Tuesday, 5 March 2013

The Justice League Rises

(Not to be confused with Rise of the Justice League)

Rumours abound that Chris Nolan and Christian Bale may once again join forces - this time for the Justice League movie! Although, to be fair, that same rumour has been floating in an infinite-loop ever since the whisperings of a Justice League movie first began.
The latest version of these rumours is that Nolan, director of the awkwardly-named-after-the-second-film Dark Knight trilogy, will be producing Justice League, and that Bale will be reprising his role as Batman. Nolan's involvement seems like non-news considering that he already has a producer credit on Man of Steel, the upcoming Superman film. "Producing" is such a vague term anyway that it could mean almost nothing. Bale, on the other hand, would have a real impact on the film, and on the future of DC's films in general.

Tying DC's burgeoning movie continuity into what's become known as the Nolanverse would define the direction and tone of all their other films. As I see it, for Bale's specific version of Batman to exist in the same world as the rest of the Justice League, they will be driven in one of two directions.
The first option is that all their properties are forced to adopt the "gritty realism" template, to prevent Batman looking completely out of place. This is a pretty bad idea, though not completely unworkable. It just limits the amount of fun they can have with their lighter characters such as the Flash, which is a shame, and could easily choke the enjoyment out of any teamup. An entire universe of intense, dour characters could quickly begin to drag. From what we've seen of Man of Steel, though, this looks to be the direction Warner are already headed in.
The second option is to undermine Batman's seriousness. Make fun of him. Have the other characters laugh at his gravelly fake voice and his gloomy attitude. This would free them up from Nolan's tone and allow Justice League, and any other films in that universe, to find their own, more suitable, style. They could still be serious, but that wouldn't have to be the only option.

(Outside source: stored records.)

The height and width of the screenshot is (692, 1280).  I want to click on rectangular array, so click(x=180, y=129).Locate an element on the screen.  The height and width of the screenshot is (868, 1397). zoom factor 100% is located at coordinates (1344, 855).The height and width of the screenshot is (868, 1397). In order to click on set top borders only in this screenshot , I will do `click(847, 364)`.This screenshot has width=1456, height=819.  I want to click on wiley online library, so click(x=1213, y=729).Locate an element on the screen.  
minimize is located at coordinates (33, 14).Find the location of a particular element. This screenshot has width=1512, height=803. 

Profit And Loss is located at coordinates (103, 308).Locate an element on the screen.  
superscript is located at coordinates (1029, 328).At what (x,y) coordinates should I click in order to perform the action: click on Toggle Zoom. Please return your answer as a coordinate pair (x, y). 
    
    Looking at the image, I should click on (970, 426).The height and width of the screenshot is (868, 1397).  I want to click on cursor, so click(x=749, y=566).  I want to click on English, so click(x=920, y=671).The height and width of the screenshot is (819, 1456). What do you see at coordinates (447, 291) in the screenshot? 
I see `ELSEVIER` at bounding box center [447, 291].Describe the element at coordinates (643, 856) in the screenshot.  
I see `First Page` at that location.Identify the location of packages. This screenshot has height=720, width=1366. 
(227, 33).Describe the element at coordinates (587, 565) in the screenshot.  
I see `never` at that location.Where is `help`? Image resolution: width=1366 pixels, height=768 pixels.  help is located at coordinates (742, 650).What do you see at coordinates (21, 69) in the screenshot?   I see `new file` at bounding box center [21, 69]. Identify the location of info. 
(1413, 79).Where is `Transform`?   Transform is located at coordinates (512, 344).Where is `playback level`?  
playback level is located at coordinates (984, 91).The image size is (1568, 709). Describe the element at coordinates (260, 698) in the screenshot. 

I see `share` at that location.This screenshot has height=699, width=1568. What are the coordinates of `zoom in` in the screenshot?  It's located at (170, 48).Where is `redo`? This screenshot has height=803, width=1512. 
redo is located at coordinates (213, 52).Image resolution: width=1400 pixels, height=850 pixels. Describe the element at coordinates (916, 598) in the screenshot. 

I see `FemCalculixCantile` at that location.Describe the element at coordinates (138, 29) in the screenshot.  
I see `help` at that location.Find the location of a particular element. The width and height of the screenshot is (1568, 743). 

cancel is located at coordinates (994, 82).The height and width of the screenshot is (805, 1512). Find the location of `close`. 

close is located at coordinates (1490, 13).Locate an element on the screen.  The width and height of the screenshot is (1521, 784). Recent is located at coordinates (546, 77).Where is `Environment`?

I for one would much prefer the second direction. Not because I don't think the first one could work (though that is certainly a concern) but mainly because of how the Dark Knight trilogy ended.
Spoilers follow.

For all the things that The Dark Knight Rises got wrong (pacing, silly voices, nonsensical evil plots, logic-holes, the line "No, I came back to stop you," and oh so much more) the ending was perfect. Maybe the execution was off, but the sentiment was spot on.
From the start of Batman Begins, that trilogy had been about Batman as a symbol, not as a person. The ending, which many people somehow misread as the setup for more sequels, was actually the exact opposite. Bruce Wayne was gone, but Batman would live on - the icon had outlived the man. That was Nolan drawing a final line under the point he was always making. It was Bruce Wayne's ultimate victory, and the end of his story.
There's a reason Nolan's "Robin" wasn't Dick Grayson or Tim Drake. Ending the trilogy with a new, non-comic character taking up Batman's mantle was meant to prevent Warner from continuing the series. No-one would have accepted a non-comic character in that cowl, and Nolan must have known that.
I would even suggest that the reason Nolan showed us Bruce and Selina in Florence (rather than just showing Alfred's reaction, as many have suggested) was to definitively show that Bruce had moved on and was happy without Batman. Leaving it ambiguous would have given the studio more room to continue the franchise - but this ending doesn't give them that option.
This was all very consciously designed to be irreversible and final.

Yet here we are, talking about Bale returning. My point is that, if the rumours are true, this instantly undoes the finality of Nolan's ending, and it instantly undoes the overarching message of his story (that Batman doesn't need to be Bruce Wayne). Those are two of the strongest parts of that trilogy. Bringing Bruce back already undermines all that, so why not run with it and undermine the darker tone of Nolan's work, too?